## WORK INSTRUCTIONS
Reproduce every one of the following records verbatim, preserving each character, space, and line break without alteration.

## SOURCE INFORMATION
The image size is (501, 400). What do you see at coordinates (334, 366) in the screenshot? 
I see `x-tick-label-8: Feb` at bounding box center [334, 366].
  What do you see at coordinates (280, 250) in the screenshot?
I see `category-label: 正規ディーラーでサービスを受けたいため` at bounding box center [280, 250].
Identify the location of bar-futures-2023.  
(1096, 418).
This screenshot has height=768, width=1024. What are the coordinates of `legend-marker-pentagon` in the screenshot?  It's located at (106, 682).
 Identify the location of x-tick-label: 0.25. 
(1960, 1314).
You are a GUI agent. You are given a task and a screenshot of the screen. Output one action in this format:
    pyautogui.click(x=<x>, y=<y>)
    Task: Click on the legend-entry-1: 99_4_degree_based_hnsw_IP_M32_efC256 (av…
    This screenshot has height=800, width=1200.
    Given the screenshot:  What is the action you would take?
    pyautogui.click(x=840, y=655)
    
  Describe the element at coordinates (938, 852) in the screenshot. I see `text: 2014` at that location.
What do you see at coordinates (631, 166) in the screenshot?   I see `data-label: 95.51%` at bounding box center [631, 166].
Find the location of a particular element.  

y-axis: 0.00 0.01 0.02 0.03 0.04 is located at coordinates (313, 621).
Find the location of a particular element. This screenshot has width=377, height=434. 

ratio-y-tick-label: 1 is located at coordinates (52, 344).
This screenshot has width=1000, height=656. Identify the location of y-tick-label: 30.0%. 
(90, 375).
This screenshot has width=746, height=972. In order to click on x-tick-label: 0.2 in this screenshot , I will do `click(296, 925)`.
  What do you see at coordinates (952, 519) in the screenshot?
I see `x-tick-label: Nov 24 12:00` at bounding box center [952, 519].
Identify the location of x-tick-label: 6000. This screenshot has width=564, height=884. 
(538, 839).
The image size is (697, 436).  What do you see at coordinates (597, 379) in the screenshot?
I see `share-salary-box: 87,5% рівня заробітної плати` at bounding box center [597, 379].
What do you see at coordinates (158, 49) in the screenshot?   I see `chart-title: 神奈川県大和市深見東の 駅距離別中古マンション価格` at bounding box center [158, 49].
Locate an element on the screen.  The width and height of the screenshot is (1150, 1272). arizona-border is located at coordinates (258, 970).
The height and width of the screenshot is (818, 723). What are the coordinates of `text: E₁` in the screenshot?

## OUTPUT OF THE EXERCISE
The image size is (501, 400). What do you see at coordinates (334, 366) in the screenshot? 
I see `x-tick-label-8: Feb` at bounding box center [334, 366].
  What do you see at coordinates (280, 250) in the screenshot?
I see `category-label: 正規ディーラーでサービスを受けたいため` at bounding box center [280, 250].
Identify the location of bar-futures-2023.  
(1096, 418).
This screenshot has height=768, width=1024. What are the coordinates of `legend-marker-pentagon` in the screenshot?  It's located at (106, 682).
 Identify the location of x-tick-label: 0.25. 
(1960, 1314).
You are a GUI agent. You are given a task and a screenshot of the screen. Output one action in this format:
    pyautogui.click(x=<x>, y=<y>)
    Task: Click on the legend-entry-1: 99_4_degree_based_hnsw_IP_M32_efC256 (av…
    This screenshot has height=800, width=1200.
    Given the screenshot:  What is the action you would take?
    pyautogui.click(x=840, y=655)
    
  Describe the element at coordinates (938, 852) in the screenshot. I see `text: 2014` at that location.
What do you see at coordinates (631, 166) in the screenshot?   I see `data-label: 95.51%` at bounding box center [631, 166].
Find the location of a particular element.  

y-axis: 0.00 0.01 0.02 0.03 0.04 is located at coordinates (313, 621).
Find the location of a particular element. This screenshot has width=377, height=434. 

ratio-y-tick-label: 1 is located at coordinates (52, 344).
This screenshot has width=1000, height=656. Identify the location of y-tick-label: 30.0%. 
(90, 375).
This screenshot has width=746, height=972. In order to click on x-tick-label: 0.2 in this screenshot , I will do `click(296, 925)`.
  What do you see at coordinates (952, 519) in the screenshot?
I see `x-tick-label: Nov 24 12:00` at bounding box center [952, 519].
Identify the location of x-tick-label: 6000. This screenshot has width=564, height=884. 
(538, 839).
The image size is (697, 436).  What do you see at coordinates (597, 379) in the screenshot?
I see `share-salary-box: 87,5% рівня заробітної плати` at bounding box center [597, 379].
What do you see at coordinates (158, 49) in the screenshot?   I see `chart-title: 神奈川県大和市深見東の 駅距離別中古マンション価格` at bounding box center [158, 49].
Locate an element on the screen.  The width and height of the screenshot is (1150, 1272). arizona-border is located at coordinates (258, 970).
The height and width of the screenshot is (818, 723). What are the coordinates of `text: E₁` in the screenshot?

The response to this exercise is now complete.